For the sixth year in a row, many Tualatin students received free school supplies to get their school year off to a good start. The distribution was changed again this year to accommodate Covid-19 protocols, with parents driving up in their vehicles and volunteers handing pre-packaged large brown bags marked with the grade level through open car doors or putting them into trunks.

The program continued for the next two days at Tualatin Elementary School.

At the Tualatin United Methodist Church, organizers Emilie Kroen (third from right) and her husband Tom (right), along with other volunteers greet families who came by. Barbara Sherman/Tigard Life

Emilie Kroen, along with her husband Tom, does most of the fundraising and purchasing, and she runs the program with military precision. On that first day, with 25 volunteers on site, she was armed with forms and checklists as she explained to them their various duties and directed them to their positions. There were people greeting occupants in vehicles and filling out forms with basic information about the students to serve as a record for this year and planning for next year; people at a front table to handle walk-ins; people standing at huge tables loaded with the labeled bags, and runners going between the vehicles and tables to fill orders; there also were volunteer interpreters.

One reason there were lots of volunteers was because “I don’t want to turn young people away when they want to help,” Kroen said.

Between getting people in place, Kroen explained, “We want kids benefitting from this program to feel empowered. We don’t want these kids to feel different, and this way they have all the same things as everyone else at school.”

This year’s fundraising goal was $6,000, and Kroen said that $6,400 was raised. “Some supplies were donated by stores, we shopped every sale, and we got a lot of great discounts when shopping,” she said. “Every year our sponsors are just more and more generous. We have 450 bags here that cost $5,400, which is less than $15 per bag.”

The program has grown by leaps and bounds, starting with 59 kids the first year, 88 the second year and 330 in 2020. “Our goal this year is to provide school supplies to over 400 children,” Kroen said. “The first year we started going to neighborhoods around the church, and now we focus on areas of the city where we learned families can benefit from a little support, plus our two Title 1 elementary schools.” 
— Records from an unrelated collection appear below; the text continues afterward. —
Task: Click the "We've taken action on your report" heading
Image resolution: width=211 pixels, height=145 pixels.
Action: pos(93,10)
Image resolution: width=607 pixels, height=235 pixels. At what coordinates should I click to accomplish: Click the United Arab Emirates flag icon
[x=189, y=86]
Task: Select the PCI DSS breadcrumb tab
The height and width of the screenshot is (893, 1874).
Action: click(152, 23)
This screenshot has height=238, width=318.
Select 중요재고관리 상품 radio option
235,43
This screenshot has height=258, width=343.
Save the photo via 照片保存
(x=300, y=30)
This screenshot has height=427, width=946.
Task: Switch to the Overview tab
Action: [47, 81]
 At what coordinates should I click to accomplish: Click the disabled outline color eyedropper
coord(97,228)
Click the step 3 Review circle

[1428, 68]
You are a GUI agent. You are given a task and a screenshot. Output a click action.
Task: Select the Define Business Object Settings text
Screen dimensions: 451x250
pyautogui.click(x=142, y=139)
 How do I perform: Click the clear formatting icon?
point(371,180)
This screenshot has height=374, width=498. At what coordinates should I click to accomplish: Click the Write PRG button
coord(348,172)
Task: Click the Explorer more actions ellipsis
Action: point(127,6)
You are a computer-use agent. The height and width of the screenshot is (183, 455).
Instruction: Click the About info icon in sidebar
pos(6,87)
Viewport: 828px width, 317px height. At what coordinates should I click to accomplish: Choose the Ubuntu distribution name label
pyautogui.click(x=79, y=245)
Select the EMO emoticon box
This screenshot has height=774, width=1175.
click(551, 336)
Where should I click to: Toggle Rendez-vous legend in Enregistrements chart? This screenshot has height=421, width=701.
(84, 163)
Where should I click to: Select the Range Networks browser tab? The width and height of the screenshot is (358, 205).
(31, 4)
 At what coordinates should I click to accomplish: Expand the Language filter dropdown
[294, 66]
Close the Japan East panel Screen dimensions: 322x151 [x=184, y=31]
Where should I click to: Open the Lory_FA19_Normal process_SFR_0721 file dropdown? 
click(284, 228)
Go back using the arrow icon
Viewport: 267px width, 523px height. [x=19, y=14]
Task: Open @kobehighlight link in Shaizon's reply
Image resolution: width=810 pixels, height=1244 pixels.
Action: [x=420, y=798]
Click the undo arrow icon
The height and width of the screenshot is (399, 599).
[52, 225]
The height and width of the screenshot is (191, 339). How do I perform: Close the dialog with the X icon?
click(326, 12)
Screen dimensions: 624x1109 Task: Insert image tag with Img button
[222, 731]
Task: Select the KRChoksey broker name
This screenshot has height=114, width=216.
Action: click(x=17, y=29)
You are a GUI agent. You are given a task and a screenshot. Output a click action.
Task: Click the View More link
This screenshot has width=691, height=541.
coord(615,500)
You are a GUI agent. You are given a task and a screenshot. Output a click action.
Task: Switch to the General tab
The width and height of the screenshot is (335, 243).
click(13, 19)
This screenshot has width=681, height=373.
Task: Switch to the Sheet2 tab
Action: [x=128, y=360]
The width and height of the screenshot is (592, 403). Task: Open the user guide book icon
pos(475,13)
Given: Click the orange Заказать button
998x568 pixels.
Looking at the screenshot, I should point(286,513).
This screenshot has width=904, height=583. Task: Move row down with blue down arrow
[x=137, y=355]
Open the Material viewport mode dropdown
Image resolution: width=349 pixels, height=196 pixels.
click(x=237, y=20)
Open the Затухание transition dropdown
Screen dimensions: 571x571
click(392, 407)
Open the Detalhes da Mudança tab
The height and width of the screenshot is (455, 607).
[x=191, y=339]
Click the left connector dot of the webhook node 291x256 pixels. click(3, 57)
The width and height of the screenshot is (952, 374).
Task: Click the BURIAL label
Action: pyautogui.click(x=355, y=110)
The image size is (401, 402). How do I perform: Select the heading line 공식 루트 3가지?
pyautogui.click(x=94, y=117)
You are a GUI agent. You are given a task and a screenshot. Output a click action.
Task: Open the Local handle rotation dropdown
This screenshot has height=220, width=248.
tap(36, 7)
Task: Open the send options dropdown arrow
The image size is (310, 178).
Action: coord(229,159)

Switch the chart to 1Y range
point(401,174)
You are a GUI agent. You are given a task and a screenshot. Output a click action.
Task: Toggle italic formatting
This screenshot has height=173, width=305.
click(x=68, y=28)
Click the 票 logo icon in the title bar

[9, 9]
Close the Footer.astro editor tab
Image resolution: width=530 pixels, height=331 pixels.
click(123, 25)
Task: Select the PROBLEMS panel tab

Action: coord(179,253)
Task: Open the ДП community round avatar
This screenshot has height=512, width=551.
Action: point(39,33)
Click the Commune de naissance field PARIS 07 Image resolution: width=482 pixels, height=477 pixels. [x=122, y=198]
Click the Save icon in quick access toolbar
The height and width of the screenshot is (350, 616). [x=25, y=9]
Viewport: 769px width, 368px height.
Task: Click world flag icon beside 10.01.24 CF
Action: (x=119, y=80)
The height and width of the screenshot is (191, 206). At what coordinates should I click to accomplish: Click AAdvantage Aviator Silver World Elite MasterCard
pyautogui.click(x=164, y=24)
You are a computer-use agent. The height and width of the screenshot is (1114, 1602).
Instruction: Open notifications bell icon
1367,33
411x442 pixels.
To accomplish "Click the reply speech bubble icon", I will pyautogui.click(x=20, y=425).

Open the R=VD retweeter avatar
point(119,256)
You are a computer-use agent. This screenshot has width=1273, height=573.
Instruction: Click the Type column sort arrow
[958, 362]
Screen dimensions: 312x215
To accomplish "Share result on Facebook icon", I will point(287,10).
(Title 1 is a federal entitlement program that gives funds to schools in need based on student enrollment, the free- and reduced-lunch percentage for each school and other information.)

Pre-Covid, families could come into the church and pick out their own supplies, but the drive-through operation started last summer, with the bags filled with the items on the Tigard-Tualatin School District’s supply list for each grade level. However, families walked into Tualatin Elementary to choose their items on the last two days of the program, which was coordinated with the summer lunch program.

In addition to the school supplies, the Rotary Club of Tualatin’s “Books on Wheels” program also provided three age-appropriate books to each child.

In addition to the Rotary club, other community partners were OnPoint Credit Union, Staples and Fred Meyer, Tualatin, Target and Office Depot, Wilsonville, and Family Promise of Tualatin Valley.